Rulfo terminou – ou esgotou – seu fazer literário
numa década e a partir daí passou o tempo explicando que a morte de seu tio Celerino,
que era quem lhe contava as histórias que ele passava depois para o papel,
havia feito impossível continuar escrevendo. Uma maneira como qualquer outra de
se retirar discreta e elegantemente para seu exílio interior, provavelmente
farto de ser deslumbrado pelas manifestações contínuas da fama, quando o que
desejava era a tranquilidade reflexiva na qual havia vivido até então. E o Galo
de Ouro se incorporou discretamente, orbital e periclitada quase desde seu nascimento,
ao conjunto de sua obra, quando ele já havia içado âncoras e partia a um
tranquilo retiro narrativo.
Mas outro centenário
– talvez ainda mais silenciado – se passou no mês passado e nos remete a um escritor
cuja obra é considerada, como a do próprio Rulfo, audaciosa, ambiciosa e de ruptura
com as formas tradicionais e habituais da literatura até aquele momento. Trata-se
de Augusto Roa Bastos, o paraguaio autor de Eu
o Supremo (1974), romance de poder absoluto e brutal que tem sido a parábola
de todos os excessos ditatoriais da América Espanhola que a tantos e tantos condenou
ao silêncio ou ao exílio.
Porque
diferentemente de Rulfo, Roa Bastos não decidiu sobre seu exílio. Exilaram-no. A ditadura de Stroessner em
1947 o obrigou a partir para a Argentina, onde viveria quase trinta anos até a chegada
ao poder do general Videla, em 1976, que inaugurou uma das mais sórdidas e
bestiais ditaduras da América Espanhola. Partiu então para a França, para uma
estadia marcada pela melancolia. O degredo, a inconformidade, os apuros econômicos,
a nostalgia de um homem comprometido com sua sociedade e seu tempo, tudo isso conta
Roa em O fiscal (1993), o romance que
encerra sua trilogia política começada com Filho
do homem (1960) e continuada com Eu o Supremo, todos romances com um
firme e cervantino empenho de testemunho e redenção, de labirinto e alienações,
de mistura idiomática e mestiçagem cultural.
Mas se na
hora de narrar, em Rulfo tudo resulta essencial e quase austero, em Roa pulsa
uma épica da desmesura (nem sempre realizada); se para o mexicano o mundo dos
mortos redime o dos vivos, no mundo de Roa apenas há resquícios para a vida. Um
se encarregou da crítica sutil ao sistema e outro à denúncia aberta do mesmo.

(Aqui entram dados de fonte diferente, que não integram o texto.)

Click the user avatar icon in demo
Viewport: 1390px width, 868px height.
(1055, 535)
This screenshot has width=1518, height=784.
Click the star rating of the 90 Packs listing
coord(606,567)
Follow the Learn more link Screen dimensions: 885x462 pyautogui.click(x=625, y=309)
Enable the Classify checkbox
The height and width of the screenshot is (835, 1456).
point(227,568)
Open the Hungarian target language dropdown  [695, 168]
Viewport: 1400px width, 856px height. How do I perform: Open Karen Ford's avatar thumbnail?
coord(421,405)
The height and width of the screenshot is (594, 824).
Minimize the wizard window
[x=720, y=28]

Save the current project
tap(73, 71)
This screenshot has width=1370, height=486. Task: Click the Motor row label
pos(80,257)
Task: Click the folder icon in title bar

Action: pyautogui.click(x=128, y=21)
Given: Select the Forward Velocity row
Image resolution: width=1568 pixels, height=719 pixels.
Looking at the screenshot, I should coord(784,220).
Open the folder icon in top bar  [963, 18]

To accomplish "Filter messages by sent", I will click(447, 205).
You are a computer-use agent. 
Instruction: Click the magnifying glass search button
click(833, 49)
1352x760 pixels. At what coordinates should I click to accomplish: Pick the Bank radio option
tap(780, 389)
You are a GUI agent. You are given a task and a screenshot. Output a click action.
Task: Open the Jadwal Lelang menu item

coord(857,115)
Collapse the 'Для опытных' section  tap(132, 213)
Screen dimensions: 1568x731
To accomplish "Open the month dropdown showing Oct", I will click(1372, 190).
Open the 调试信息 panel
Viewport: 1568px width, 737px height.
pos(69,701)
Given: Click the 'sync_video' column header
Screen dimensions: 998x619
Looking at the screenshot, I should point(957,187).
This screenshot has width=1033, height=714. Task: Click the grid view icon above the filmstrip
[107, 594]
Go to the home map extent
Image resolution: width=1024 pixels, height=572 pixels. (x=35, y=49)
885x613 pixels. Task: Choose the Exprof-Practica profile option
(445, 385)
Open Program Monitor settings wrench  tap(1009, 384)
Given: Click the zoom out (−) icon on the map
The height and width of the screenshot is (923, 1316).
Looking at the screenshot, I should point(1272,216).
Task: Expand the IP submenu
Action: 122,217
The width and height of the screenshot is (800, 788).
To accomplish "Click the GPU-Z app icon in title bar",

Rulfo e Roa decidiram pois desvelar o belo território de suas histórias rurais
e anônimas, históricas e atemporais, com uma linguagem florescida de resultados
e uma audácia que emana do Século de Ouro mas também de Faulkner – talvez o
verdadeiro patriarca, a mamá grande
de todo o Boom. Tanto Roa como Rulfo nos ofereceram a paisagem convulsa de uma
América em constante crise que se espanta ou se exila reiteradas vezes.
Um decidiu
retrair as velas logo cedo e confinar-se num universo mais íntimo e o outro
viveu o exílio praticamente até sua morte. Ambos, sem dúvida, pertencem à mesma
estirpe dos escritores devorados pelo fogo de sua literatura. Os dois seguiram caminhos
à primeira vista antagônicos, mas o certo é que entre esses dois extremos, oscilando
entre a retirada e o desterro, seus respectivos exílios constituem uma grande
metáfora desse território em perpétua tensão que continua sendo a América
Espanhola.
* Este texto é a tradução de "Roa Bastos y Rulfo: las dos caras del exilio", publicado no jornal El país.